Doğruyol, üst düzey memurların aldığı sorumluluk ve riske göre maaşlarında iyileştirme yapılabileceğini, ancak önceliğin her zaman en düşük gelirlilerde olması gerektiğini belirtti. “TÜİK’in makyajlı enflasyon rakamlarıyla memurun, işçinin, emeklinin cebinden para çalınırken, hakları gasp edilirken, milyonlar sefalete itilmişken böyle bir konunun gündeme gelmesi dahi vicdanları yaralamaktadır” dedi.

Sendikadan net çağrı: “Zam taban aylığa yansımalıdır”

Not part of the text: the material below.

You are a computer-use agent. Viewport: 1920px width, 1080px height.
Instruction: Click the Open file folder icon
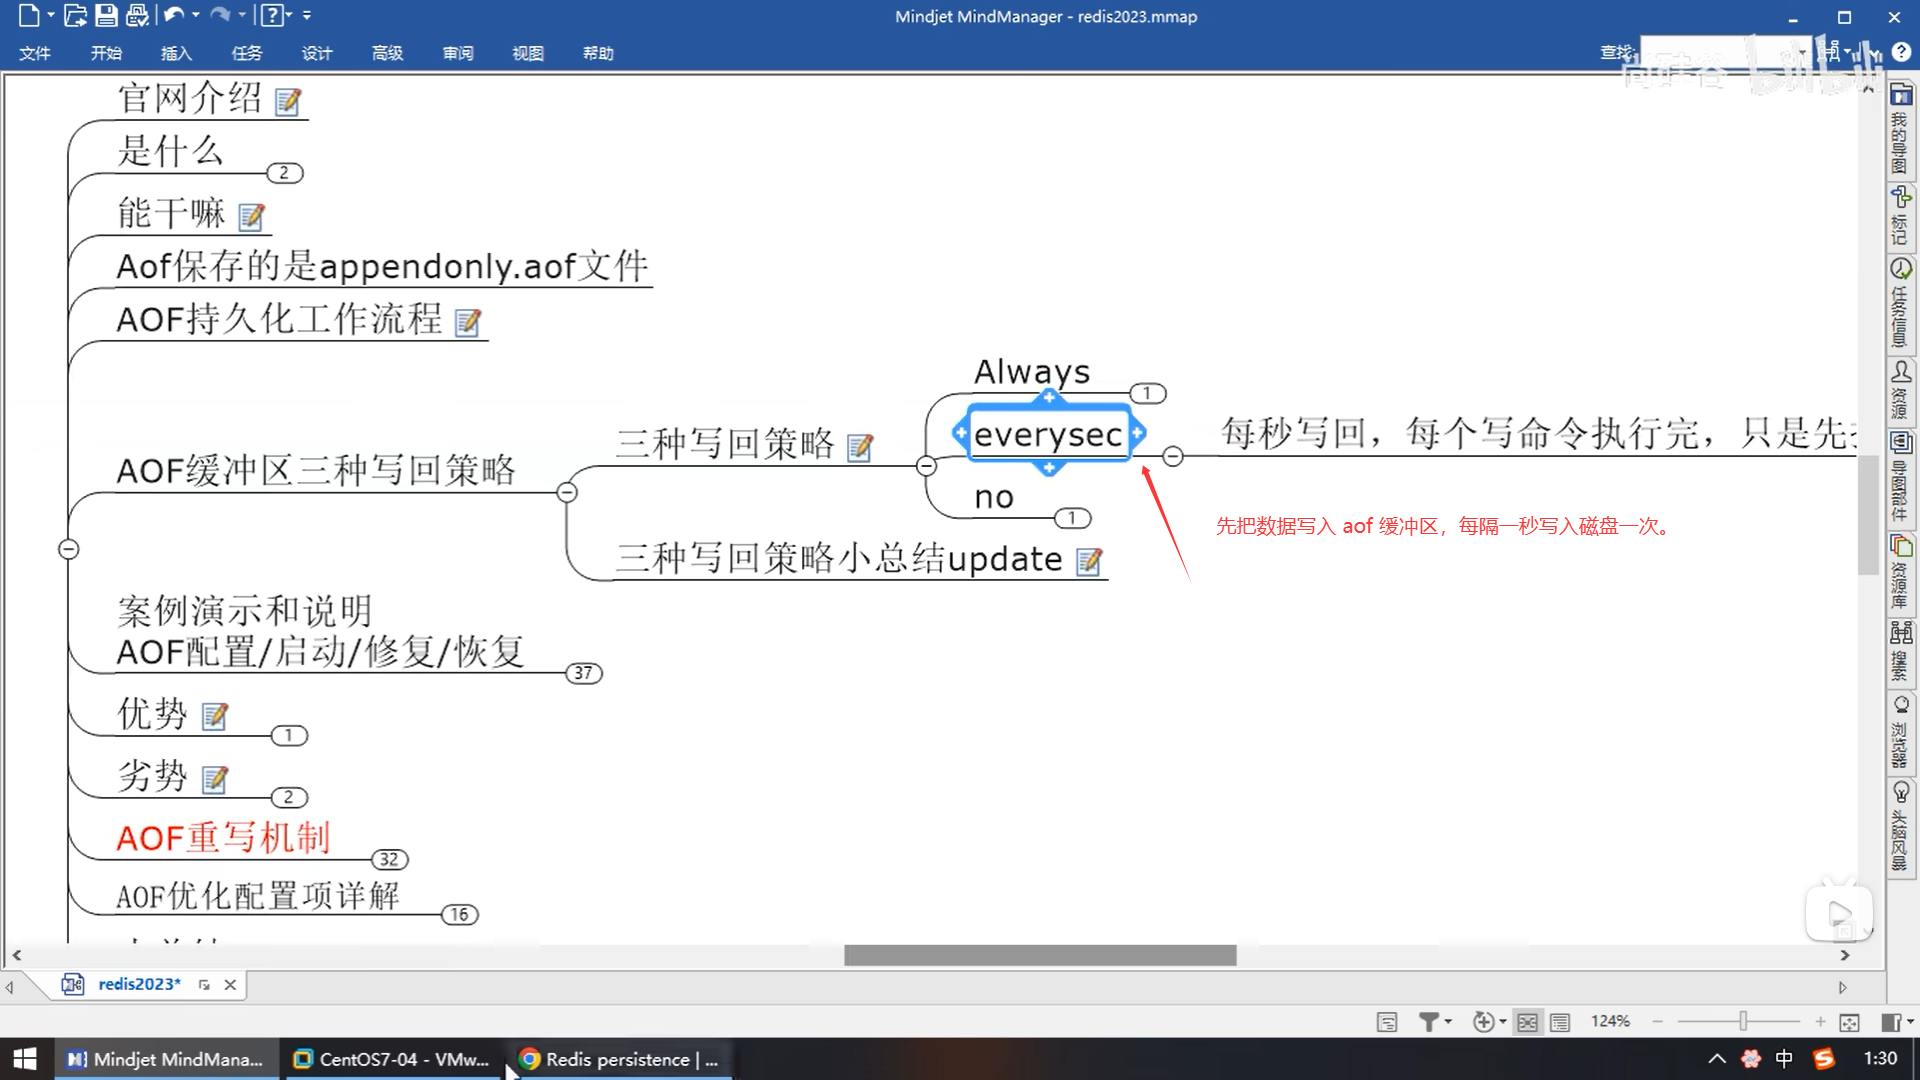[75, 15]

Birlik Sağlık Sen ve BASK Konfederasyonu adına konuşan Doğruyol, çözümün belli bir kesime imtiyaz tanımak değil, tüm kamu çalışanlarını kapsayacak adil bir düzenleme yapmak olduğunu vurguladı. Sendikanın taleplerini net bir şekilde ortaya koyan Doğruyol, şunları söyledi:
“Yapılacak olan düzenleme, unvan ve kadro ayrımı gözetmeksizin tüm memurları kapsamalıdır. Ayrıca, verilecek zam geçici bir seyyanen ödeme olarak kalmamalı, emekliliğe de yansıyacak şekilde taban aylığa eklenmelidir. Memurlarımızın en büyük kaygısı, emekli olduklarında maaşlarının yarıya düşmesidir. Bu adaletsizlik giderilmeden kalıcı bir refahtan söz edilemez.”

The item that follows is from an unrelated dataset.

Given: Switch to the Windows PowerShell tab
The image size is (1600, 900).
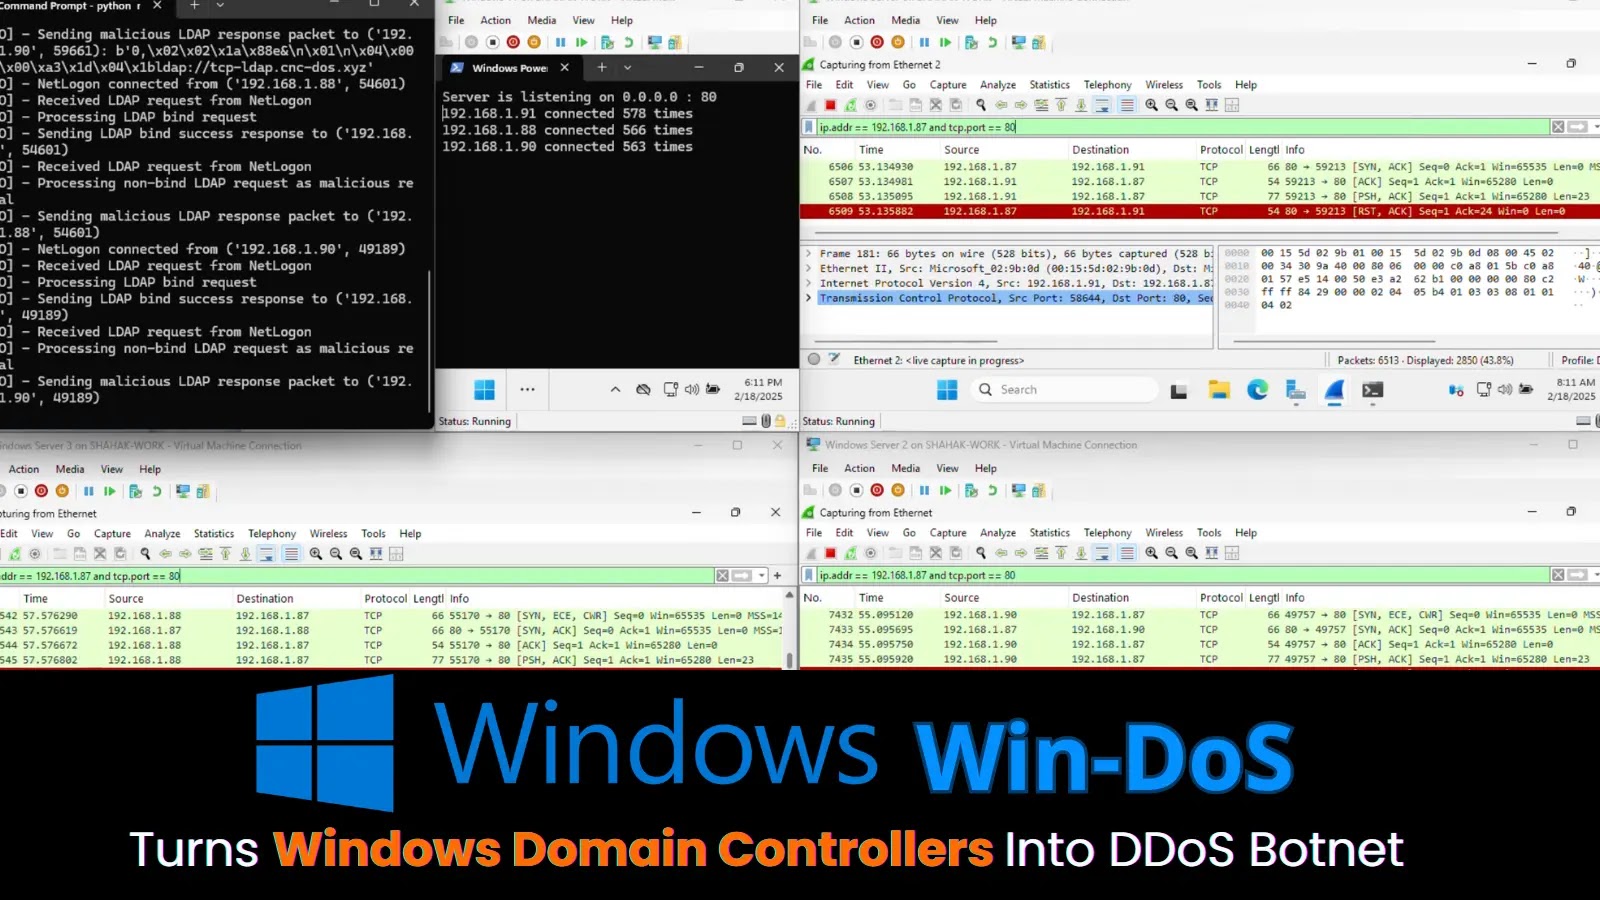Looking at the screenshot, I should click(508, 68).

“Bu ayrımcılığı asla kabul etmiyoruz”

Ahmet Doğruyol, açıklamasının sonunda sendika ve konfederasyon olarak duruşlarının net olduğunu belirtti. “Biz BASK Konfederasyonu ve Birlik Sağlık Sen olarak, sadece belirli bir kesime yapılacak olan bu ayrıcalıklı düzenlemeyi asla kabul etmiyoruz. Hükümeti, sosyal devlet ilkesinin gereğini yapmaya ve tüm kamu çalışanlarının sesine kulak vermeye davet ediyoruz. Adalet istiyoruz ve bu talebimizin sonuna kadar takipçisi olacağız” diyerek sözlerini noktaladı.

Bu açıklama, önümüzdeki günlerde hükümet ile memur sendikaları arasında yaşanması muhtemel gerilimin ilk sinyali olarak yorumlandı. Gözler şimdi, ekonomi yönetiminin hazırlayacağı yeni teklifte ve TBMM’ye sunulacak torba yasanın içeriğinde olacak.